"Most students need only two or three good friends, and one or two great professors, to have a rewarding experience in college."---excerpt from How College Works
Joan Brunwasser: Welcome to OpEdNews, Dan. I recently heard you give a talk* about your book and its findings and it was fascinating. I'm sure many of our readers are basically unfamiliar with you, the book, and how it came about. Would you care to get us started?
Dan Chambliss: Sure. I'm a college professor who has spent almost forty years studying organizations of all kinds, including hospitals (I wrote a book on hospitals and ethical crises in nursing), athletic teams (wrote another book, about Olympic swimmers), and now, for the past 18 years, colleges and universities (How College Works). In all these cases I'm looking for how people learn to work collaboratively in pursuit of different kinds of excellence.
My research on colleges began when the Andrew W. Mellon Foundation in New York City offered one-year planning grants to several liberal arts colleges to study student learning outcomes at such schools. Hamilton received one of those grants, and I was the project director. We eventually turned that into a series of four major grants that ran for 11 years, costing nearly a million dollars. We did a comprehensive, longitudinal, multi-method study, involving two dozen Hamilton faculty researchers, about 60 student assistants, several statistics consultants, around 30 faculty from other institutions. We wanted to know not only what students gained from going to college, but -- probably more importantly -- what features of college are really valuable, or really make learning happen.

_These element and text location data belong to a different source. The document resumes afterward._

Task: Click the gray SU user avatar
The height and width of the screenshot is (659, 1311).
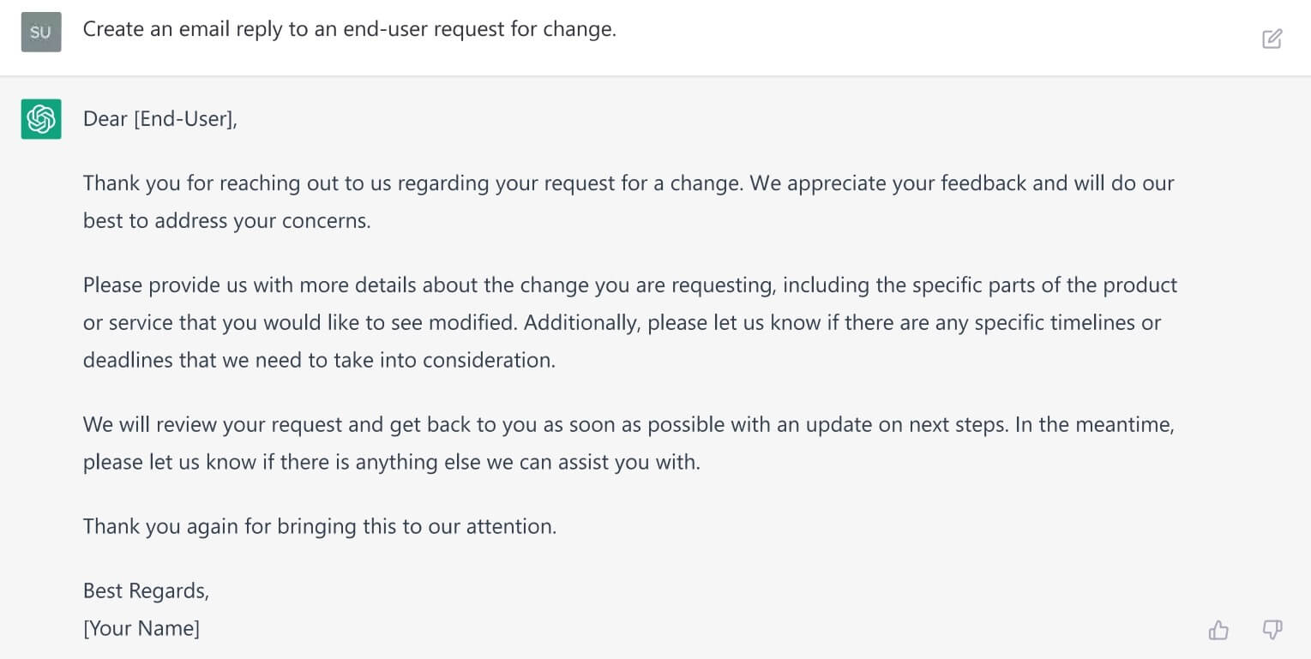Action: 41,33
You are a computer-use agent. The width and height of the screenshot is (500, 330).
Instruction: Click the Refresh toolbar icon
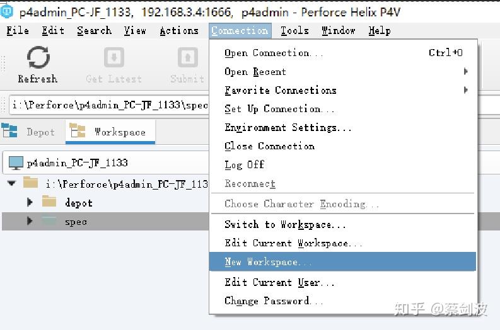tap(38, 58)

Or as we said in the title, how does college actually work -- what does a college do that reliably produces good outcomes of all sorts?
"What really matters in college is who meets whom, and when." ---excerpt from How College Works
JB: What a huge project! I'd like to know more about this "multi-method study". How did you go about tackling this? And with so many cooks, was it hard to develop a consensus on how you evaluated your findings?

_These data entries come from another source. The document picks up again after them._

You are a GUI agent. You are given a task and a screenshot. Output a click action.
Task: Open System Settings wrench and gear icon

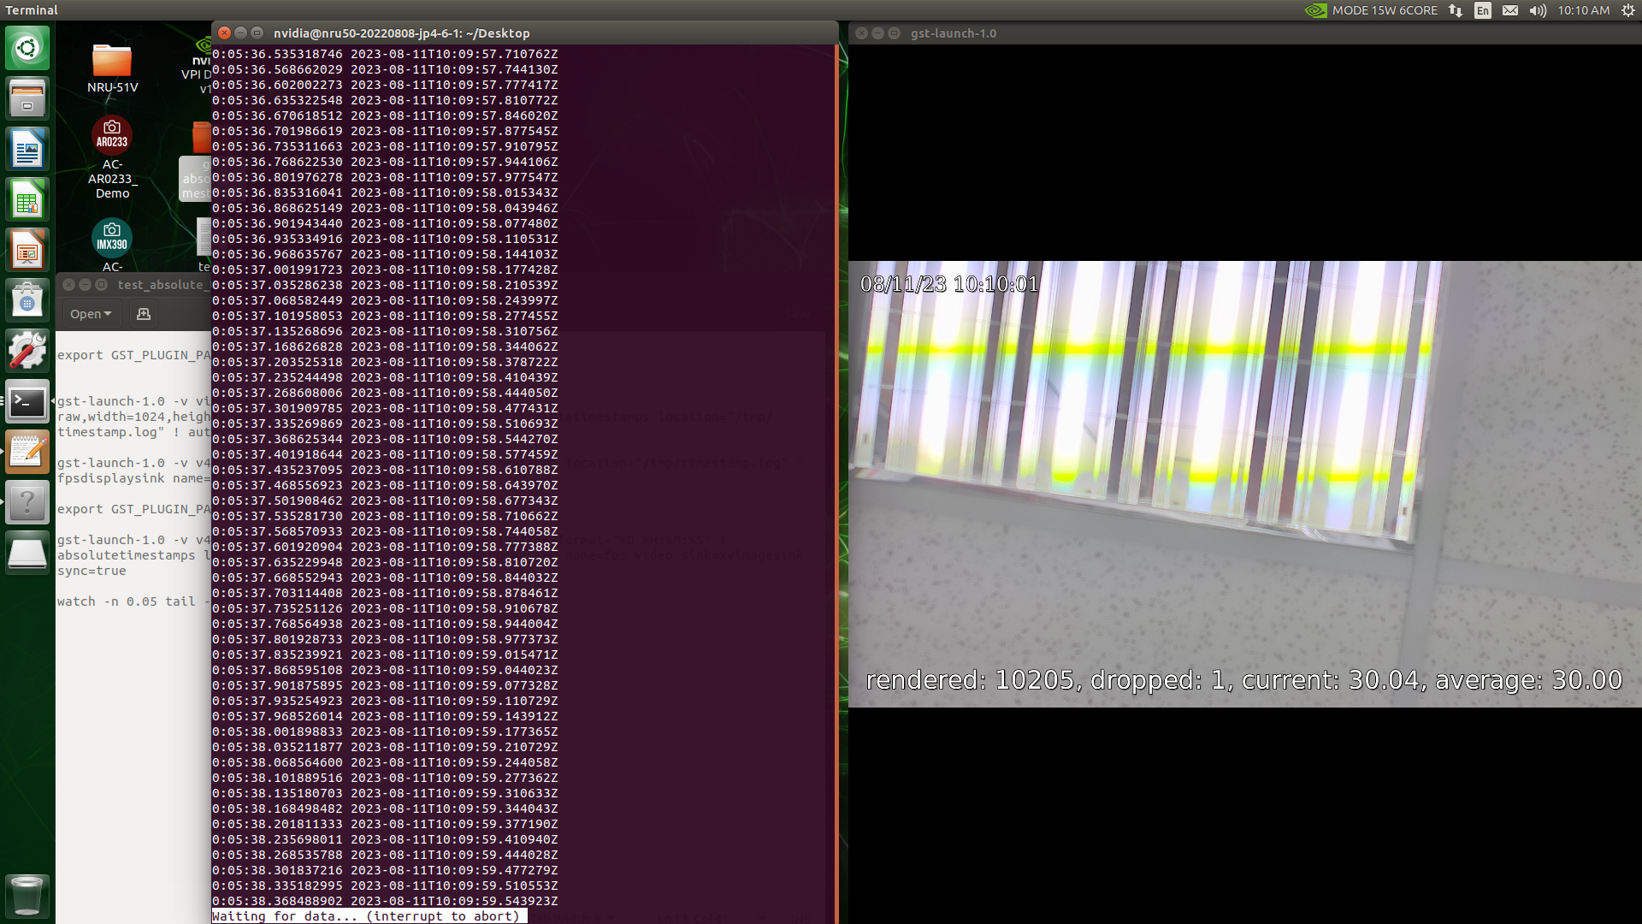(27, 352)
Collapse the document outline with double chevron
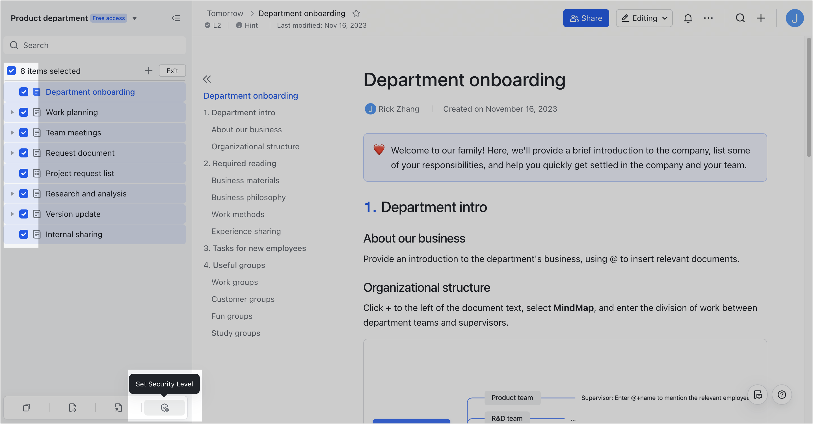Viewport: 813px width, 424px height. point(207,79)
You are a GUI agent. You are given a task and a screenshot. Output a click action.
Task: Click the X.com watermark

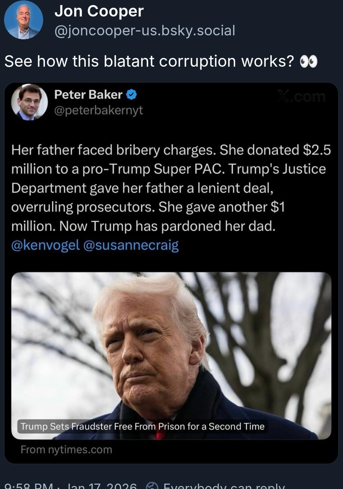tap(301, 97)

DC: It was huge indeed, for sure. I was project director throughout, though, and everyone had clearly defined roles. We began with a one-year interview study of 100 randomly selected alumni of Hamilton College, graduates of either 5 or 10 years before; our faculty researchers each called three or four of them on the phone and talked for an hour or so. What the alums said hit us hard: intro classes had been crucial; study abroad was transformative; social life was profoundly important. Then we went on, with support from Mellon, to do a longitudinal study of 100 entering students, following them for eight years -- all their records, annual interviews all through college, papers they wrote, etc. Some of the research was on their objective performance: for instance, we collected over 2,000 papers written for classes from high school senior year all the way through college. We removed the names, then had outside readers grade them. It turns out the students' writing clearly improved over the first four of those five years.
We did qualitative and quantitative, objective and subjective studies both. We analyzed seven years of our senior surveys on thousands of graduates, and pulled in data from several other major national studies (the Wabash National Study of Liberal Arts, the Gallup-Purdue Index, the NECASL Project, and others) as well.
Chris Takacs (my former student, and co-author on the book) and I did many of the analyses ourselves, and brought together all the findings. Every year, we hosted a small (20 or so people) conference with scholars from around the nation, where we shared the latest findings and fielded all sorts of critiques. I was also presenting findings at other conferences and institutions, again taking in all the feedback to improve our work.
By the time we sat down to write the book, we felt very confident about our conclusions.
JB: You've set the stage admirably, Dan. So, now, please share some of those findings with us. What did all that time and effort produce?
DC: First, we realized that many things that institutions spend their efforts on don't seem to really matter much: curriculum redesign, how majors are set up, the improvement of already-decent facilities, all the assessment and testing projects of the past twenty years. There's a lot of showy stuff that costs money, and gets attention, that seems to have a minimal impact on how much students actually learn. It's not exactly wasted -- some of these efforts do, for instance, attract good students to a college -- but it doesn't seem to help in students' education, even in a broad sense.
On the other hand, one thing clearly mattered tremendously: the personal relationships students had, both with other students and with teachers. [Check this out.]
Relationships matter far more than, for instance, what your major is -- and yet the public is barraged with news stories about how important a college major is, but little about how to find good relationships in college.